Extract to read:
::::::::
Occurrences in the neighborhood of the sleeping person may
also reflect themselves allegorically in dreams. The striking
of a clock may evoke the picture of soldiers marching by to
the sound of their drums. Or a falling chair can become the
origin of a complete dream-drama in which the sound of
falling is translated into a gun report, and so forth. The
more regulated dreams of the person whose etheric body has
begun its development have also this allegorical method of
expression, but they will cease to repeat merely the facts of
the physical environment or of the sense-body. As these
dreams which owe their origin to such things become orderly
they are mixed up with similar dream-pictures which are the
expression of things and events in another world. Here one
has experiences that lie beyond the range of one's waking
consciousness. Now it must never be fancied that any true
mystic will then make the things which in this manner he
experiences in dreams the basis of any authoritative account
of the higher world. One must only consider such
dream-experiences as hints of a higher development. Very
soon, as a further result of this, we find that the pictures
of the dreaming student are no longer, as hitherto, withdrawn
by the guidance of a careful intellect, but are regulated
thereby, and methodically considered like the conceptions and
impressions of the waking consciousness. The difference
between this dream-consciousness and the waking state grows
ever smaller and smaller. The dreamer becomes, in the fullest
meaning of the word, awake in his dream-life : that is to
say, he can feel himself to be the master and leader of the
pictures which then appear.
::::::::
Aim of the task:
Write the next part of the passage on dreams and dream-consciousness, starting right after its final sentence.
::::::::
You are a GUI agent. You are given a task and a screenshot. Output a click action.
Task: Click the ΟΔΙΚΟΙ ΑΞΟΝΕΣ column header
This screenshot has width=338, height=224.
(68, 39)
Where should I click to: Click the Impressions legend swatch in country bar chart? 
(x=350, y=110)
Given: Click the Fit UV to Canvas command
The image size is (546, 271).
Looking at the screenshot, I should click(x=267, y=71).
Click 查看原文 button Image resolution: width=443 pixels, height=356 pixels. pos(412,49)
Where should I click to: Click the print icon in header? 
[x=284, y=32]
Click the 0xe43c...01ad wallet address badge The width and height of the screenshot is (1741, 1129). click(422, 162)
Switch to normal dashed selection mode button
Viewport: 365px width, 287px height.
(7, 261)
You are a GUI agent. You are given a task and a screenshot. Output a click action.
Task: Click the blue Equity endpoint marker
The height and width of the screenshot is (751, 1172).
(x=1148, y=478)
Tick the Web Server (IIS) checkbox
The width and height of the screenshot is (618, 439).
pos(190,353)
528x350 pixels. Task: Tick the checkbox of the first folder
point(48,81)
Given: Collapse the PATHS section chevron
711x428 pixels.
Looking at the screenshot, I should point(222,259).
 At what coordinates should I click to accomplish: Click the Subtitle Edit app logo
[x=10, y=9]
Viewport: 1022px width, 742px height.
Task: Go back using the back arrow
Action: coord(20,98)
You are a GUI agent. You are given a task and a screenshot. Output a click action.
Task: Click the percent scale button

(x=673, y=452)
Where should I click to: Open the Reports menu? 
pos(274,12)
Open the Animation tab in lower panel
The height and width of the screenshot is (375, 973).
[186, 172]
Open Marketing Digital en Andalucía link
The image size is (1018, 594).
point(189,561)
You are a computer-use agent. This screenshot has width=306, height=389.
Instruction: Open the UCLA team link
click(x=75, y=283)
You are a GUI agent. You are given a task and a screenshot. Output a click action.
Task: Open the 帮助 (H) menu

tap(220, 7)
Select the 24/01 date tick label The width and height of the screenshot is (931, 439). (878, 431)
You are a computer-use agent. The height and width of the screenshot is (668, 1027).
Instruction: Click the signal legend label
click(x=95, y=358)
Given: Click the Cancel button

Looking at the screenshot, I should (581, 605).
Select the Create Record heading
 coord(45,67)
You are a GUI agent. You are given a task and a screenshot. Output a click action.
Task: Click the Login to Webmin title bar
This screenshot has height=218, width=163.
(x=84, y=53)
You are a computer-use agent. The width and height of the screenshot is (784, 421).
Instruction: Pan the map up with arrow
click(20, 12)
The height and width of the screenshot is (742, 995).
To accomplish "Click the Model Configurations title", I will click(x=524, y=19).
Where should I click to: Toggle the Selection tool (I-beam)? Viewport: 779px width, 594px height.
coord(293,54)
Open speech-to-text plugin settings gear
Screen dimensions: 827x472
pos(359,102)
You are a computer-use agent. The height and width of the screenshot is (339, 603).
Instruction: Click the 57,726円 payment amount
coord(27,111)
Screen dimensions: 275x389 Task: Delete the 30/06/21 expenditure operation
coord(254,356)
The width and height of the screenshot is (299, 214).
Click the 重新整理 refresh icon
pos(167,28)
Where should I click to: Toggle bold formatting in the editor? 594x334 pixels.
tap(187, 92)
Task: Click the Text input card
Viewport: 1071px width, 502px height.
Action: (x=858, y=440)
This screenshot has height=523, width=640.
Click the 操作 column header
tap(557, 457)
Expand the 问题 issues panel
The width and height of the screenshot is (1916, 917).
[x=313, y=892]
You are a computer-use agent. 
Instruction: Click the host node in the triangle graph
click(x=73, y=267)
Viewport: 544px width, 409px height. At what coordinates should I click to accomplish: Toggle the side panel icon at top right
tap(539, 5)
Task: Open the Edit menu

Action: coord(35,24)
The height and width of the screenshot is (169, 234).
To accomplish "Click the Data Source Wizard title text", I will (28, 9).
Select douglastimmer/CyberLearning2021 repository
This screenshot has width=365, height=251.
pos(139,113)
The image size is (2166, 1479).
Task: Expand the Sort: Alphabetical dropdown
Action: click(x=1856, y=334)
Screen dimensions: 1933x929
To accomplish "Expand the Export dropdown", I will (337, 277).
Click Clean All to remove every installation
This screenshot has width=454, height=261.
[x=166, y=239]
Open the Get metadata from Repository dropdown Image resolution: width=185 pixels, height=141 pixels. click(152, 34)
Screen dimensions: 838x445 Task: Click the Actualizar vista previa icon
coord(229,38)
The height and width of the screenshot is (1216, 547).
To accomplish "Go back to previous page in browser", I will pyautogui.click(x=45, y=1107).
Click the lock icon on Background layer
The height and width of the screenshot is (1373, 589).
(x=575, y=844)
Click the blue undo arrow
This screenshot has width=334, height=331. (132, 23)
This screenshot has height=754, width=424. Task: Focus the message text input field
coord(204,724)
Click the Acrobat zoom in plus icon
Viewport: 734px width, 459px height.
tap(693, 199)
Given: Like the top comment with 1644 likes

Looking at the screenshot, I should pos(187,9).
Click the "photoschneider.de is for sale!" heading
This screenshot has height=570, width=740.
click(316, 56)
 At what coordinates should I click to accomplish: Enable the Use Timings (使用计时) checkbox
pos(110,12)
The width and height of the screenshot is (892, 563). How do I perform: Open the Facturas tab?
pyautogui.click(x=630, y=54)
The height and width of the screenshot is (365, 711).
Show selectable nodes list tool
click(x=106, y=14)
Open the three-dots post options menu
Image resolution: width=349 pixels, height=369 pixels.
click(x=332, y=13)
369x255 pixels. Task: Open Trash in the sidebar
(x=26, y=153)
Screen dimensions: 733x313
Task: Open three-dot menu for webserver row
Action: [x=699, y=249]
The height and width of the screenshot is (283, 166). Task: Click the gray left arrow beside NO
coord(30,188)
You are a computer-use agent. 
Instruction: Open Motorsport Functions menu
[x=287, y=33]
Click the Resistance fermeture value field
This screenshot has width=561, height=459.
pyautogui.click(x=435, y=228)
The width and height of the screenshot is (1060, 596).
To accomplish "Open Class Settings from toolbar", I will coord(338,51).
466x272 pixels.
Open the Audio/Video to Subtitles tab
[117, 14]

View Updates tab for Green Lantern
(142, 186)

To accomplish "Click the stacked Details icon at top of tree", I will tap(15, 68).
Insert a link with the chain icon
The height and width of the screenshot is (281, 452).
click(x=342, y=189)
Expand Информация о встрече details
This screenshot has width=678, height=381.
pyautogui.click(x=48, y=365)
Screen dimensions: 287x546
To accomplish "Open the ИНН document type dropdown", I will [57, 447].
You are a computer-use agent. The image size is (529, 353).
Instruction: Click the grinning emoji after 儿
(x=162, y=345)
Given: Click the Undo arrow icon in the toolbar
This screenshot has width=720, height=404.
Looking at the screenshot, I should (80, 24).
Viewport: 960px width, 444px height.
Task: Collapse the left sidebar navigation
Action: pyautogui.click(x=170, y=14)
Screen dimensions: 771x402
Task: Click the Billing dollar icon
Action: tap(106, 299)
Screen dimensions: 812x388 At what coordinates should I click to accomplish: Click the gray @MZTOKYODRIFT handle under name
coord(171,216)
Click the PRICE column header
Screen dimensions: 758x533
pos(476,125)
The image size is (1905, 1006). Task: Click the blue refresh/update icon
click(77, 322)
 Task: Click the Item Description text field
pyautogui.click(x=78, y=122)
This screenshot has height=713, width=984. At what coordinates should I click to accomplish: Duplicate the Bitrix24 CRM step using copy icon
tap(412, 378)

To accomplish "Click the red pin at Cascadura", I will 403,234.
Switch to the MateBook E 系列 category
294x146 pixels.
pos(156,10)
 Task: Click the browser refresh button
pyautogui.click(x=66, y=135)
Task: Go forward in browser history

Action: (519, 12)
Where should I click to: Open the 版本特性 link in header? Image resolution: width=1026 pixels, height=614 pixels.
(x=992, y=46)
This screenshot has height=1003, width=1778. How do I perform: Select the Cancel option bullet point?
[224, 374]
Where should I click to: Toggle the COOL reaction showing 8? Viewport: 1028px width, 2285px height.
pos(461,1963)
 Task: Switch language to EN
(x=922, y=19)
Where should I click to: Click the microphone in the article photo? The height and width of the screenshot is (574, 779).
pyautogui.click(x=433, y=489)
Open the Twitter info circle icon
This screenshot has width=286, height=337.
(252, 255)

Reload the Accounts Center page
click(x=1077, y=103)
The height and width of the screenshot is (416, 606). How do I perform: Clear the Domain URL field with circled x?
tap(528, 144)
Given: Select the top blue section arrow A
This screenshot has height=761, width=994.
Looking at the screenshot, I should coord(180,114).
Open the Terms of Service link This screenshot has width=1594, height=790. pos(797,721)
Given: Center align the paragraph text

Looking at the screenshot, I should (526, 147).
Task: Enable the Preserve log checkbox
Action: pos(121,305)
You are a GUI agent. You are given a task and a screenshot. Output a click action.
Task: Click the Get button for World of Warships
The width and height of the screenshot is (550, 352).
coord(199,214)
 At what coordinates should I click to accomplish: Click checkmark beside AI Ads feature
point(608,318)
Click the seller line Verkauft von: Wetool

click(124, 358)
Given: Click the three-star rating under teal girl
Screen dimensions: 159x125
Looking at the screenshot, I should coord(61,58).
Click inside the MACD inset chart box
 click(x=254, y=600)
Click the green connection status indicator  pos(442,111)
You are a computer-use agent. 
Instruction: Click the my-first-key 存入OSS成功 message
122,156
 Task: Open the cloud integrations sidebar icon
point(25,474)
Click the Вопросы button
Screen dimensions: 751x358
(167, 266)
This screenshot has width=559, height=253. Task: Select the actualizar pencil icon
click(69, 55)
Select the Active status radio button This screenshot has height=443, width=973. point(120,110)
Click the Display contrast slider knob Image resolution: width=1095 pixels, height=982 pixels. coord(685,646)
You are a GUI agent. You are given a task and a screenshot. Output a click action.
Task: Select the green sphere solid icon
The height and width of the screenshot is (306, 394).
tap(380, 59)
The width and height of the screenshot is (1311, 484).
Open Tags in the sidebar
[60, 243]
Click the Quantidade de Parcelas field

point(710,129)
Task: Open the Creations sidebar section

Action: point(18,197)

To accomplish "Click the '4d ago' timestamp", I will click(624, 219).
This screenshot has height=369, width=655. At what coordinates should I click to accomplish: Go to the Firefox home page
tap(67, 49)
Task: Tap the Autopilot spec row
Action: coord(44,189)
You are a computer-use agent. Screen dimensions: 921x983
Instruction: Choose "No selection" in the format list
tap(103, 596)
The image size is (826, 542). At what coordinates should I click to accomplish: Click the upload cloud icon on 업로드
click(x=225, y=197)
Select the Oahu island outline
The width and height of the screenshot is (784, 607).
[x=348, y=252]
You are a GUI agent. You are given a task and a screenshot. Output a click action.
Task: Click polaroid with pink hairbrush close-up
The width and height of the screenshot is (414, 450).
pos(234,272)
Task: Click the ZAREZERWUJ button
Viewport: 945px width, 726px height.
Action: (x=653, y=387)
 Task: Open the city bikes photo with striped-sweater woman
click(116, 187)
::::::::
Reply to the exercise:
During his
dreams the individual actually finds himself in a world which
is other than that of his physical senses. But if he
possesses only unevolved spiritual organs, he can receive
from that world only the confused dramatizations already
mentioned. It would only be as much at his disposal as would
be the sense-world to a being equipped with nothing but the
most rudimentary of eyes. In consequence he could only
discern in this world the reflections and reverberations of
ordinary life. Yet in dreams he can see these, because his
soul interweaves its daily perceptions as pictures into the
stuff of which that other world consists. It must here be
clearly understood that in addition to the workaday conscious
life, one leads in this world a second and unconscious
existence. Everything that one perceives or thinks becomes
impressed upon this other world. Only if the lotus-flowers
are evolved can one perceive these impressions. Now certain
minute beginnings of the lotus-flowers are always at the
disposal of anyone. During daily consciousness he cannot
perceive with them, because the impressions made on him are
very faint. It is for similar reasons that during the daytime
one cannot see the stars. They cannot strike our perceptions
when opposed by the fierce and active sunlight, and it is
just in this way that faint spiritual impressions cannot make
themselves felt in opposition to the masterful impressions of
the physical senses. When the door of outward sense is closed
in sleep, these impressions can emerge confusedly, and then
the dreamer remembers what he has experienced in another
world. Yet, as already remarked, at first these experiences
are nothing more than that which conceptions related to the
physical senses have impressed on the spiritual world. Only
the developed lotus-flowers make it possible for
manifestations which are unconnected with the physical world
to show themselves. Out of the development of the etheric
body arises a full knowledge concerning the impressions that
are conveyed from one world to another. With this the
student's communication with a new world has begun. He must
now — by means of the instructions given in his occult
training — first of all acquire a twofold nature. It must
become possible for him during waking hours to recall quite
consciously the beings he has observed in dreams. If he has
acquired this faculty he will then become able to make these
observations during his ordinary waking state. His attention
will have become so concentrated upon spiritual impressions
that these impressions need no longer vanish in the light of
those which come through the senses, but are, as it were,
always at hand.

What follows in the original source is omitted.